--- Extrait du texte ---

Erdoğan s'immisce dans la campagne électorale allemande
Le président turc Tayyip Erdoğan a qualifié la CDU, le SPD et les Verts d'"ennemis de la démocratie" et appelé les Allemands d'origine turque à ne pas voter pour ces partis aux législatives du 24 septembre. Le ministre allemand des Affaires étrangères Sigmar Gabriel a qualifié cette immixtion d'"atteinte à la souveraineté allemande". Les journalistes commentent cette altercation.
Merkel distille la haine
L'hostilité de Berlin vis-à-vis des musulmans et des Turcs pourrait avoir des conséquences funestes, prévient Daily Sabah :
«Merkel, qui revendique le leadership du 'monde libre' face au populisme de Trump, pourrait emprunter la même voie que celui-ci sans même s'en rendre compte. Certes, elle n’a pas ouvertement promu le populisme et la xénophobie. Mais Merkel, Gabriel et d’autres, en attisant le ressentiment anti-Erdoğan, ont semé l’islamophobie et la turcophobie dans la population allemande. Dans le but de 'donner une leçon' à Erdoğan, elle a créé un environnement dont les suprémacistes blancs - ou les néonazis, pour les appeler par leur nom - peuvent tirer parti.»
Une fracture dangereuse entre l'UE et Ankara
Le bras-de-fer avec la Turquie va s'exacerber, explique l’experte de la Turquie Karol Wasilewski dans une interview accordée à Polityka :
«A long terme, ce ne sont pas les remous répétés dans les relations turco-allemandes, voire turco-européennes qui constitueront le plus grand danger, mais davantage le fossé manifeste qui se creuse depuis quelque temps vis-à-vis des valeurs. Ainsi, certains journalistes turcs ont rapporté qu’Erdoğan ne comprenait pas que le gouvernement allemand puisse avoir aussi peu d’influence sur le pouvoir judiciaire. Cette divergence de points de vue devrait se traduire par un regain de tensions dans les relations entre la Turquie et l’UE.»

--- Données affichées ---

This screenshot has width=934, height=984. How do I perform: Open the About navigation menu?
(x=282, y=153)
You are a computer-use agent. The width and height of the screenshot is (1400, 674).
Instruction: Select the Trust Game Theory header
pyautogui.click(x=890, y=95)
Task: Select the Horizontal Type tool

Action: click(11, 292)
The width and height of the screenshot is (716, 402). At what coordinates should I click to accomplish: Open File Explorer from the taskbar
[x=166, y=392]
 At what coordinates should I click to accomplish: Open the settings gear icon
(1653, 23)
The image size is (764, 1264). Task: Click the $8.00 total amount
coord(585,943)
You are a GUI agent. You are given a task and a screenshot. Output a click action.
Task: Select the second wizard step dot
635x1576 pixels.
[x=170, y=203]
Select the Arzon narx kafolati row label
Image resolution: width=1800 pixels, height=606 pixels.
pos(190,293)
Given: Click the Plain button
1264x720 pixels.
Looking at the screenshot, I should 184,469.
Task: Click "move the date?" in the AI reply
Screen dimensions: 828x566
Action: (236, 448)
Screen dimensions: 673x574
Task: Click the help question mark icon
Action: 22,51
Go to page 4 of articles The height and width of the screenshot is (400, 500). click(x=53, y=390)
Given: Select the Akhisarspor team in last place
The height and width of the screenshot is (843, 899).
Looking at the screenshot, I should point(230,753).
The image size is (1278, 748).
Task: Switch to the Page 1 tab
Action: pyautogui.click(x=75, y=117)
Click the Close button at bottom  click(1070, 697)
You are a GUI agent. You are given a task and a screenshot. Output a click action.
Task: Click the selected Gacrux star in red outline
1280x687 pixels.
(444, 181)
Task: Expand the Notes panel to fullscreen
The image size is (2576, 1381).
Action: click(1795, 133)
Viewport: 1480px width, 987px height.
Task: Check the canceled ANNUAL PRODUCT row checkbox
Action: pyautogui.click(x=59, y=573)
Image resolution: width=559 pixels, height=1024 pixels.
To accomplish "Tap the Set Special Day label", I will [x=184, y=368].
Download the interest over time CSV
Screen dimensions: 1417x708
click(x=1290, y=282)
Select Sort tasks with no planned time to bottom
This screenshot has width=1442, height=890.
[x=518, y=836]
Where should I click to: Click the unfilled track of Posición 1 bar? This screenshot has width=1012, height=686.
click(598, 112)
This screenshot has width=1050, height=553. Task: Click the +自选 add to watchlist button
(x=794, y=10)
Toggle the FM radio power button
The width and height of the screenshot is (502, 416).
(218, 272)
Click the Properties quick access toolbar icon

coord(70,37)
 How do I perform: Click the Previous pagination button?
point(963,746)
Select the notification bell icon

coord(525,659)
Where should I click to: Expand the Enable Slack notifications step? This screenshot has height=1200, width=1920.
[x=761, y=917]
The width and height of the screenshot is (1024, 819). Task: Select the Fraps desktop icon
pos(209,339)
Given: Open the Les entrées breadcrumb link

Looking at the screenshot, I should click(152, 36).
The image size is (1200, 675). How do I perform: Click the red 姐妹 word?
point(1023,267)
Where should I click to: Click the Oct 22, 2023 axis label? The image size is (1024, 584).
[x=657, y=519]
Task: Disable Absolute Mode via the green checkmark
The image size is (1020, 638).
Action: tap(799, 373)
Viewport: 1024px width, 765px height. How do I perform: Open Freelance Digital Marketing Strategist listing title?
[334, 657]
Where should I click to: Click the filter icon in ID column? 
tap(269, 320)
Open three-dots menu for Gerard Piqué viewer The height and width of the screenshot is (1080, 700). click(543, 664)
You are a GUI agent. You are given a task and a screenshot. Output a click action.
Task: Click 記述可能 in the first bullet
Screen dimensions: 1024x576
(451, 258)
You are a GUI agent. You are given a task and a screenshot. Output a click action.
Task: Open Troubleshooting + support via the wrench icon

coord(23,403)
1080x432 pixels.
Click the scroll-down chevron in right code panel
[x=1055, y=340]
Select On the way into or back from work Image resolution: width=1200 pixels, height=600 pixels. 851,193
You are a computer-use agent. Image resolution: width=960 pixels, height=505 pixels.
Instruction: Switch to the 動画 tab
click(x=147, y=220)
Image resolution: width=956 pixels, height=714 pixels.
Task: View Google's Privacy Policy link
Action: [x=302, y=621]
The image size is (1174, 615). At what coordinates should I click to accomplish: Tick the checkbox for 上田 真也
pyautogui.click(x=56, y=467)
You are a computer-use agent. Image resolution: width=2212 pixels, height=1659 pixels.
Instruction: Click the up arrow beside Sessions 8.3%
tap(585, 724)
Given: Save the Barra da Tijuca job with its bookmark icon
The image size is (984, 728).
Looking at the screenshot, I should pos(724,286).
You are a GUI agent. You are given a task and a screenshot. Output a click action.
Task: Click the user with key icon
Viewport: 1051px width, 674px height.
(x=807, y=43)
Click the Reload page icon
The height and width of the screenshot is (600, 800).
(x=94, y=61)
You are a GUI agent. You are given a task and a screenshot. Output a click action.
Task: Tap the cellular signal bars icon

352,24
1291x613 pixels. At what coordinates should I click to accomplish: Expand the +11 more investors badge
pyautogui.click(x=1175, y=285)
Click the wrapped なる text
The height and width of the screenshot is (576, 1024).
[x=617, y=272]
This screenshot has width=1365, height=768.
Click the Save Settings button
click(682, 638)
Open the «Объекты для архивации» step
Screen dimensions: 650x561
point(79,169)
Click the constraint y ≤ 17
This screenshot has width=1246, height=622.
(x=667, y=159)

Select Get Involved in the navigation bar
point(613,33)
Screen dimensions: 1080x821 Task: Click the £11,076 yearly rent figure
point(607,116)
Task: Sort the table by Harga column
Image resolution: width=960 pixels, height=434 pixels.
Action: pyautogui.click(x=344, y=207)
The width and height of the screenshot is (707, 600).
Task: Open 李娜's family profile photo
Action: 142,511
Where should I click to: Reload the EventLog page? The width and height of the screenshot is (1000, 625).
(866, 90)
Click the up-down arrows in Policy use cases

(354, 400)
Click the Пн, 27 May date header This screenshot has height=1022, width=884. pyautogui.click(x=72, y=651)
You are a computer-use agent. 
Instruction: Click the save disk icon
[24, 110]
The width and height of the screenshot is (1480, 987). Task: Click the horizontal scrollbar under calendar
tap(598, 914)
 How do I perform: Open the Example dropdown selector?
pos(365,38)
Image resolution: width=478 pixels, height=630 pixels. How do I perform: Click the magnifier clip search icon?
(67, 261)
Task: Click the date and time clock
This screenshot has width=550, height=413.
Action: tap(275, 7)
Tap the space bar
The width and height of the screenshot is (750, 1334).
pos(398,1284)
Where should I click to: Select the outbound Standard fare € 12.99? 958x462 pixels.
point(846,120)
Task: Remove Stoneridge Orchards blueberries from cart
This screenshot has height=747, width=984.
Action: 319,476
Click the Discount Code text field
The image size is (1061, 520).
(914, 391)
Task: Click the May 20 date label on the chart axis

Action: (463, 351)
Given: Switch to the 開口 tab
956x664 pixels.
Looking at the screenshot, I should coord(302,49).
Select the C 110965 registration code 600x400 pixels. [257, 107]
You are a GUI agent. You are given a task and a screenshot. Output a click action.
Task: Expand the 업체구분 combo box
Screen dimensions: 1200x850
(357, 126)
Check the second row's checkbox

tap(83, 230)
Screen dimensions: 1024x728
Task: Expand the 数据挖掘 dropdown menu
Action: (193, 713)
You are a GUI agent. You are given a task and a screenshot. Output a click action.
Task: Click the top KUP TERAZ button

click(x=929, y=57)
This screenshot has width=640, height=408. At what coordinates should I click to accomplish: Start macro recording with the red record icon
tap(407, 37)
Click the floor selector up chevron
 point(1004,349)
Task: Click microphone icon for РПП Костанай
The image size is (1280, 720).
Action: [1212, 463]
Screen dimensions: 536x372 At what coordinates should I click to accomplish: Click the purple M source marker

---

Vos consignes: Recopiez mot pour mot, dans l'article sur Erdoğan et les élections allemandes, tout ce qui va de « Erdoğan s'immisce dans » jusqu'à « commentent cette altercation. ».

Votre réponse:
Erdoğan s'immisce dans la campagne électorale allemande
Le président turc Tayyip Erdoğan a qualifié la CDU, le SPD et les Verts d'"ennemis de la démocratie" et appelé les Allemands d'origine turque à ne pas voter pour ces partis aux législatives du 24 septembre. Le ministre allemand des Affaires étrangères Sigmar Gabriel a qualifié cette immixtion d'"atteinte à la souveraineté allemande". Les journalistes commentent cette altercation.